Look in the material below for the line with "Dick (19, 568)" and the line with "Βιολογικό ρολόι &", then set down exactly those two lines and all lines between, nothing more.

### Material for this task
##########

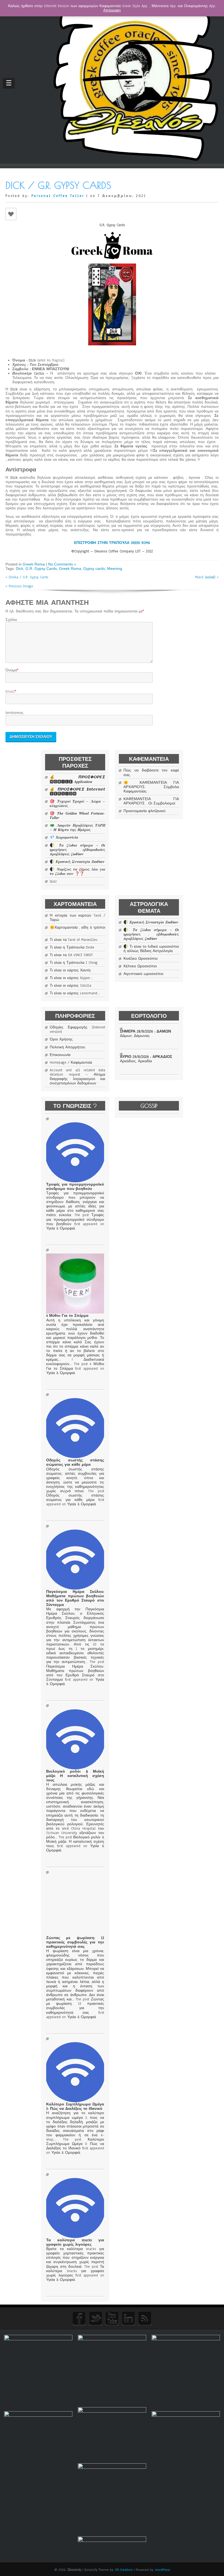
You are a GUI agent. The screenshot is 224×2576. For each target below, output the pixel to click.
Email (10, 691)
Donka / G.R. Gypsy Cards (28, 577)
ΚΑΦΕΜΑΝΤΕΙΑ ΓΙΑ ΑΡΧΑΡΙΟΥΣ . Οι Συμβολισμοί (151, 801)
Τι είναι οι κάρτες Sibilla (70, 985)
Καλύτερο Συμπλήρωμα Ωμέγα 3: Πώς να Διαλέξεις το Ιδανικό (75, 2106)
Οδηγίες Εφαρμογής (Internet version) (77, 1029)
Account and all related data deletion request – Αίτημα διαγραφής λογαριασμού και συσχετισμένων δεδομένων (77, 1077)
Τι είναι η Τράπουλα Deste (72, 947)
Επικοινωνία (60, 1054)
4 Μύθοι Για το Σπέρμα (67, 1315)
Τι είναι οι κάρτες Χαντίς (70, 970)
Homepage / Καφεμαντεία (71, 1062)
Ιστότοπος (14, 712)
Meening (114, 568)
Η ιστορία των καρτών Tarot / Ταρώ (77, 917)
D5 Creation (124, 2570)
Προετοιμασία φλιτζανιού (144, 811)
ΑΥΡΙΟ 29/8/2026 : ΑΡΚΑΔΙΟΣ (146, 1056)
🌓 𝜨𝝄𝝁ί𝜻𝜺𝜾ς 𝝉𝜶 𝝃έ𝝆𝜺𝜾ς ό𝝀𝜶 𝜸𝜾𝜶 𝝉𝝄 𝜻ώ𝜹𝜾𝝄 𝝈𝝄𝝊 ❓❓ (77, 871)
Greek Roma (34, 564)
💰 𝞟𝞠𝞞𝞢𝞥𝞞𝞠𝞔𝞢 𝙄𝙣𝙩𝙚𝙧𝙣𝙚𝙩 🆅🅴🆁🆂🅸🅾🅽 (77, 791)
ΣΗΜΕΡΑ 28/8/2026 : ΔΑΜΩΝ (145, 1031)
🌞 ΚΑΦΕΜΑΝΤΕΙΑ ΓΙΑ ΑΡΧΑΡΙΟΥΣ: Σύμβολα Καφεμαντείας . (151, 787)
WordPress (162, 2570)
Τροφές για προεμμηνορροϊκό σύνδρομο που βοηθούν (75, 1186)
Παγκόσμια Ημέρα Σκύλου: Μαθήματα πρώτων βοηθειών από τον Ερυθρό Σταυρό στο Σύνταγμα (75, 1598)
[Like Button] (11, 214)
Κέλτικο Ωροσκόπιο (140, 966)
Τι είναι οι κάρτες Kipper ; (71, 978)
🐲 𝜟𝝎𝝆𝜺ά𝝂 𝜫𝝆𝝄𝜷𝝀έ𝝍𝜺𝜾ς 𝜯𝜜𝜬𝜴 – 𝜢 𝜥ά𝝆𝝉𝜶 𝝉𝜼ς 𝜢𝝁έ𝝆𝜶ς (77, 827)
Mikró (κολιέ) (205, 577)
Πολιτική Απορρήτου (67, 1047)
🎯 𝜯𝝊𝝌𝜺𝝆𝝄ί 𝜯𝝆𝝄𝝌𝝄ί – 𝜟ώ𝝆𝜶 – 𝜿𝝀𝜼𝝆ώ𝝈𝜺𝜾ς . (77, 803)
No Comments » (62, 564)
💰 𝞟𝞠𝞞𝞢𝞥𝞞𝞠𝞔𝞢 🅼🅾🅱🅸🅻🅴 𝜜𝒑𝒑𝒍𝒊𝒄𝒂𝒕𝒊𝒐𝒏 (77, 779)
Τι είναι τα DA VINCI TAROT (71, 955)
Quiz (53, 881)
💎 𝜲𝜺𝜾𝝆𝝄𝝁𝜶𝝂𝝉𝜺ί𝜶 (64, 837)
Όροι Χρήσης (61, 1039)
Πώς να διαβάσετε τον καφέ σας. (151, 772)
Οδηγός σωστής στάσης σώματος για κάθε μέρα (75, 1462)
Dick (19, 568)
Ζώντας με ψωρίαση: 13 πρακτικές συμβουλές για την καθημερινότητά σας (75, 1942)
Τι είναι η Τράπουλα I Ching (74, 962)
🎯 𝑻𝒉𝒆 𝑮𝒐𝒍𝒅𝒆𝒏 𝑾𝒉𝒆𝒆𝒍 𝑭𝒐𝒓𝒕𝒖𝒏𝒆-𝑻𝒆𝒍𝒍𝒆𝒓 (77, 815)
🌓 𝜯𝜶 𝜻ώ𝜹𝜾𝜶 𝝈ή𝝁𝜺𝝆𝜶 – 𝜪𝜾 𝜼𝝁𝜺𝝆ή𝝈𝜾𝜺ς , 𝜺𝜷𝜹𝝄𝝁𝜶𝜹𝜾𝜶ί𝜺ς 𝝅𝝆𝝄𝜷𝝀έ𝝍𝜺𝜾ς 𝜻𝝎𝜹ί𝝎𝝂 (77, 850)
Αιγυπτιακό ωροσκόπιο (143, 973)
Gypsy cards (94, 568)
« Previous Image (19, 586)
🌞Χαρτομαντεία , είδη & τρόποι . (77, 929)
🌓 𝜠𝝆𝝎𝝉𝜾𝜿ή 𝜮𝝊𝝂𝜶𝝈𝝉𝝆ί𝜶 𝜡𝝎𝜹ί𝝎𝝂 (77, 861)
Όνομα (11, 670)
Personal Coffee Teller (57, 195)
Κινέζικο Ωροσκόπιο (140, 958)
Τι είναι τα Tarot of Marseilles (73, 939)
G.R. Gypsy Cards (41, 568)
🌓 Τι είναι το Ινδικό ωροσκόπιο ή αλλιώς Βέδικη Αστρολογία (151, 948)
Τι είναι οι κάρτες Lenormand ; (74, 993)
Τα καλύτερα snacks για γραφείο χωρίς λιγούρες (75, 2242)
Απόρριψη (112, 10)
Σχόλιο (11, 619)
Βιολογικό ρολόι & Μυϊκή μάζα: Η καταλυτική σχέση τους (75, 1776)
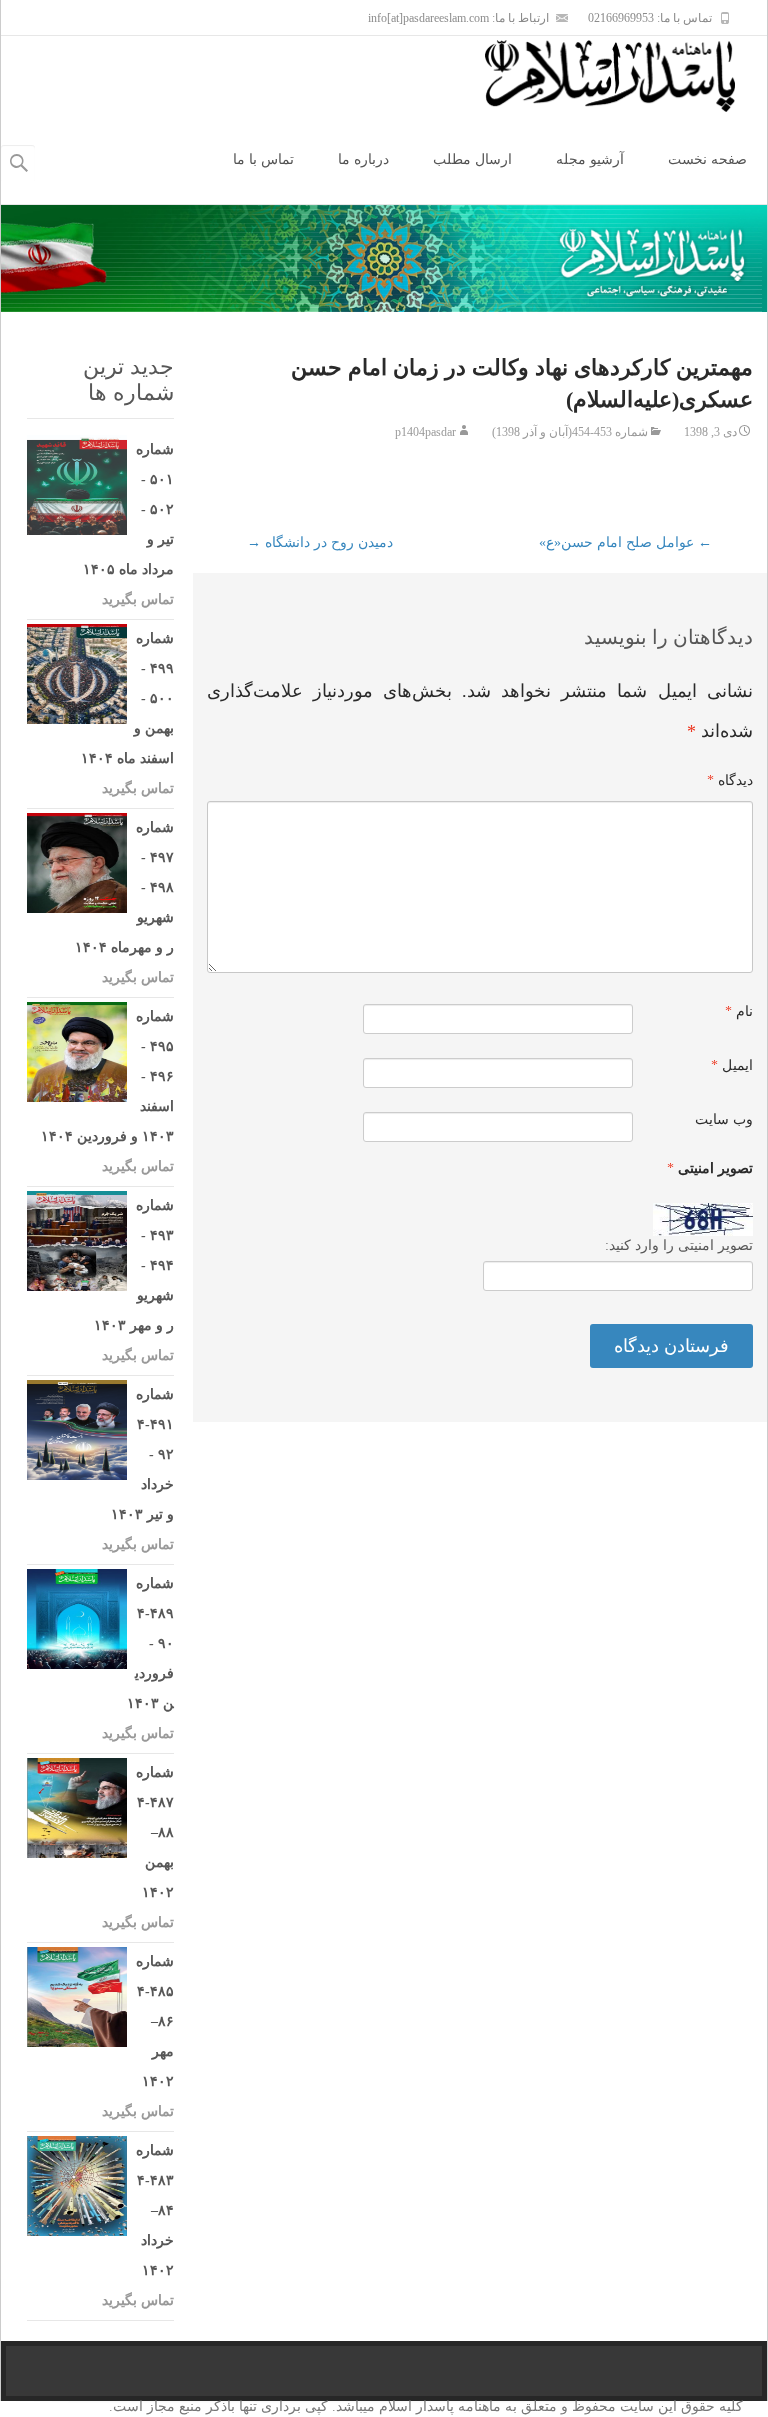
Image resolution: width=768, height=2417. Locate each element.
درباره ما (363, 159)
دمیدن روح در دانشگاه (320, 542)
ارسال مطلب (472, 159)
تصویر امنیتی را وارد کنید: (679, 1245)
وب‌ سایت (724, 1119)
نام (739, 1011)
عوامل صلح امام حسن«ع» (625, 542)
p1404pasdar (425, 432)
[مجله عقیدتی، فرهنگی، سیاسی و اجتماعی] (626, 76)
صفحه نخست (707, 159)
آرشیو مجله (590, 159)
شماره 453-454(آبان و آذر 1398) (570, 432)
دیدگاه (730, 780)
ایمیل (732, 1065)
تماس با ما (263, 159)
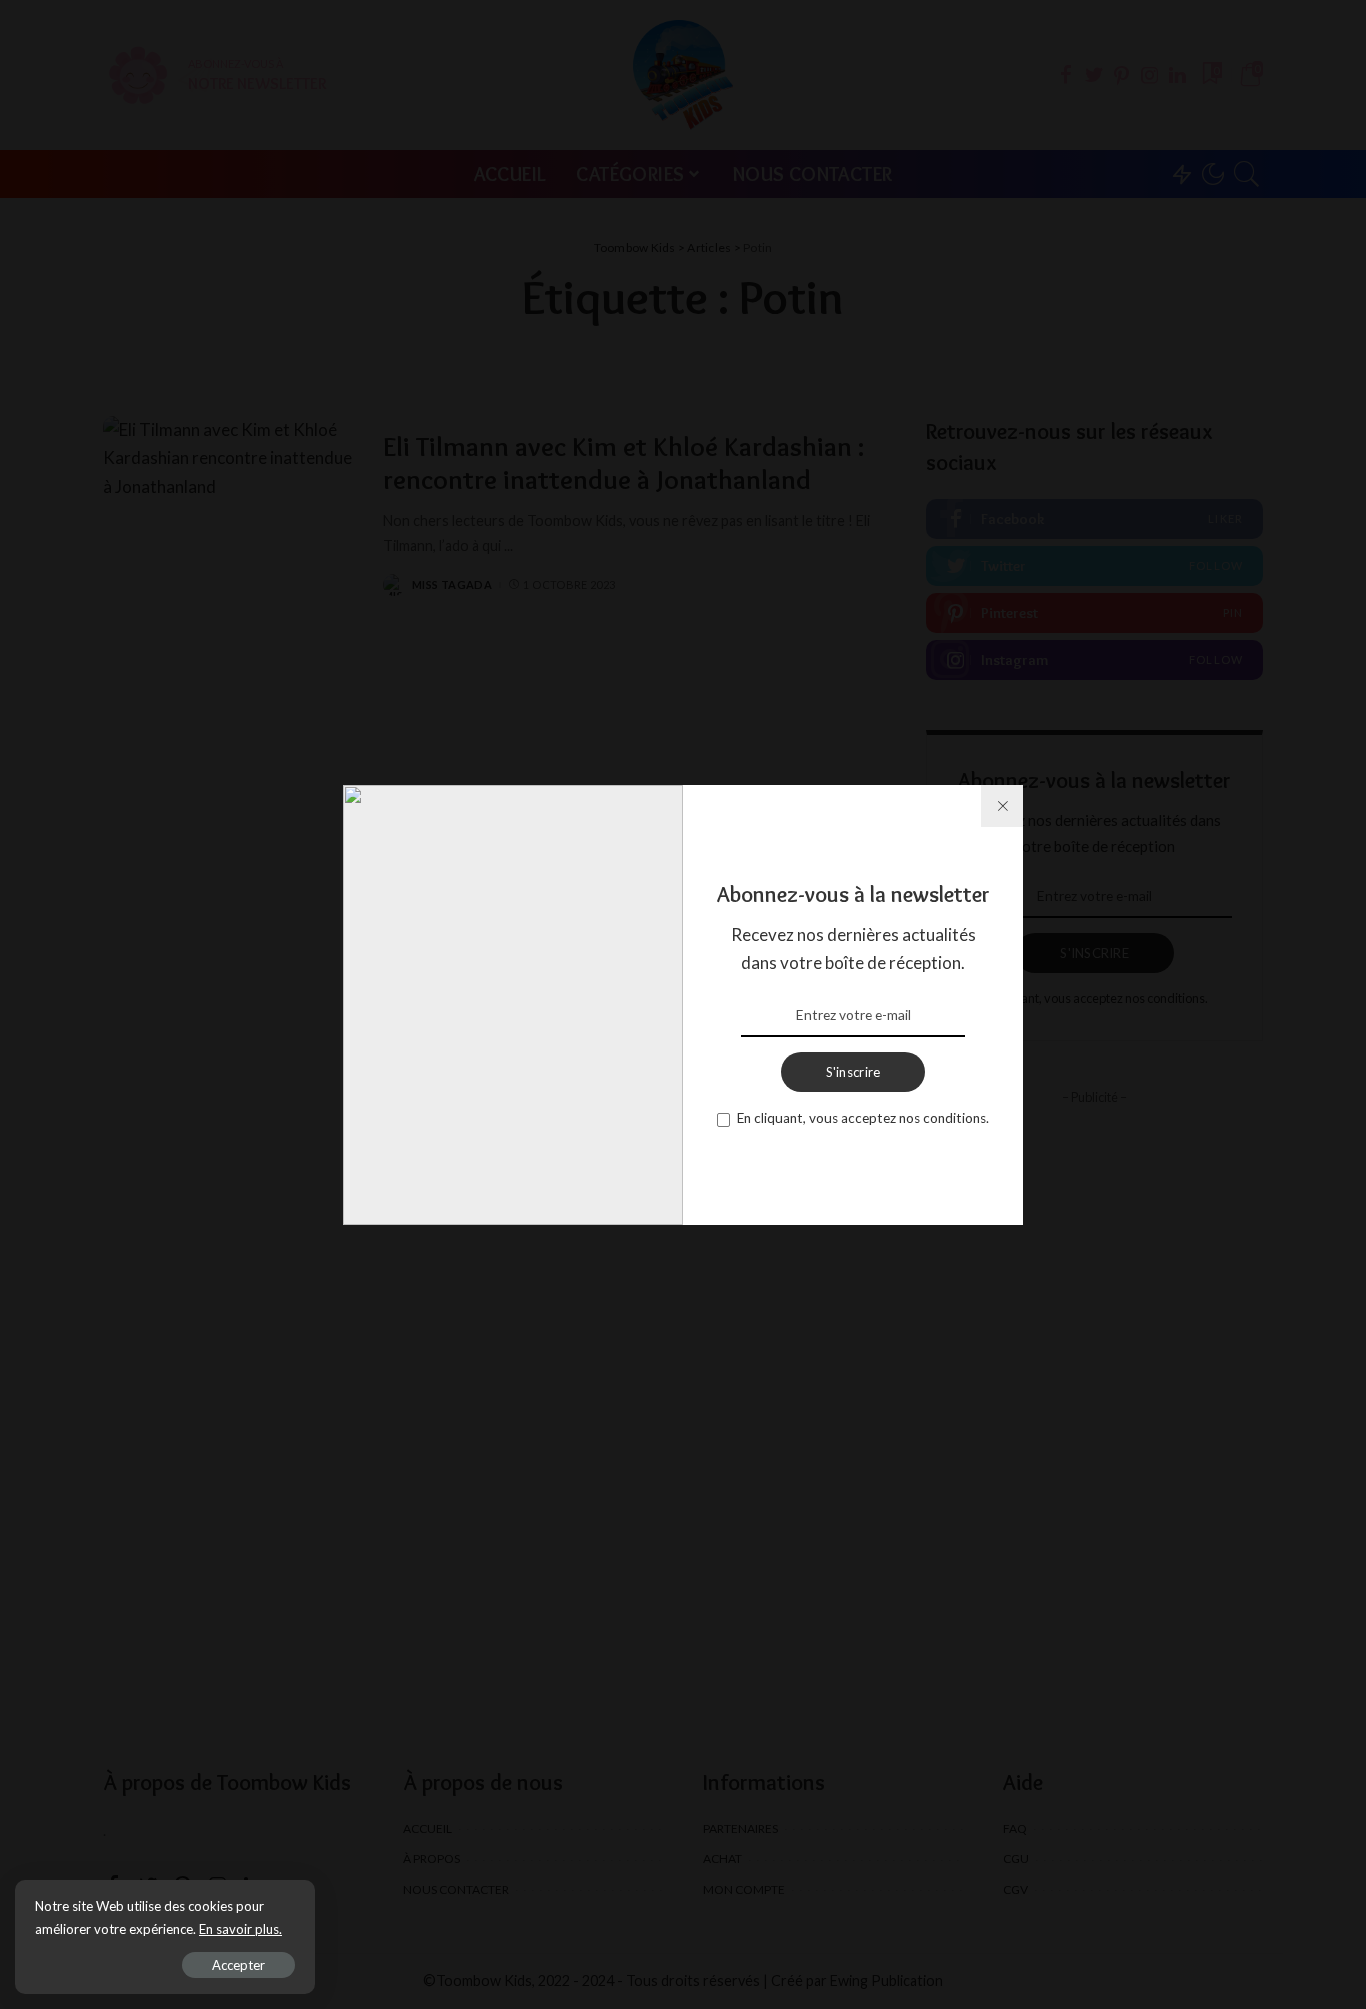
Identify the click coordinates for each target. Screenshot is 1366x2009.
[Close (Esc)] (1002, 806)
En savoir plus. (240, 1929)
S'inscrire (853, 1072)
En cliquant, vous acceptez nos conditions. (863, 1118)
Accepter (238, 1965)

##########

### Answer to this exercise
Dick (19, 568)
Ζώντας με ψωρίαση: 13 πρακτικές συμβουλές για την καθημερινότητά σας (75, 1942)
Τι είναι η Τράπουλα I Ching (74, 962)
🎯 𝑻𝒉𝒆 𝑮𝒐𝒍𝒅𝒆𝒏 𝑾𝒉𝒆𝒆𝒍 𝑭𝒐𝒓𝒕𝒖𝒏𝒆-𝑻𝒆𝒍𝒍𝒆𝒓 (77, 815)
🌓 𝜯𝜶 𝜻ώ𝜹𝜾𝜶 𝝈ή𝝁𝜺𝝆𝜶 – 𝜪𝜾 𝜼𝝁𝜺𝝆ή𝝈𝜾𝜺ς , 𝜺𝜷𝜹𝝄𝝁𝜶𝜹𝜾𝜶ί𝜺ς 𝝅𝝆𝝄𝜷𝝀έ𝝍𝜺𝜾ς 𝜻𝝎𝜹ί𝝎𝝂 (77, 850)
Αιγυπτιακό ωροσκόπιο (143, 973)
Gypsy cards (94, 568)
« Previous Image (19, 586)
🌞Χαρτομαντεία , είδη & τρόποι . (77, 929)
🌓 𝜠𝝆𝝎𝝉𝜾𝜿ή 𝜮𝝊𝝂𝜶𝝈𝝉𝝆ί𝜶 𝜡𝝎𝜹ί𝝎𝝂 (77, 861)
Όνομα (11, 670)
Personal Coffee Teller (57, 195)
Κινέζικο Ωροσκόπιο (140, 958)
Τι είναι τα Tarot of Marseilles (73, 939)
G.R. Gypsy Cards (41, 568)
🌓 Τι είναι το Ινδικό ωροσκόπιο ή αλλιώς Βέδικη Αστρολογία (151, 948)
Τι είναι οι κάρτες Lenormand ; (74, 993)
Τα καλύτερα snacks για γραφείο χωρίς λιγούρες (75, 2242)
Απόρριψη (112, 10)
Σχόλιο (11, 619)
Βιολογικό ρολόι & Μυϊκή μάζα: Η καταλυτική σχέση τους (75, 1776)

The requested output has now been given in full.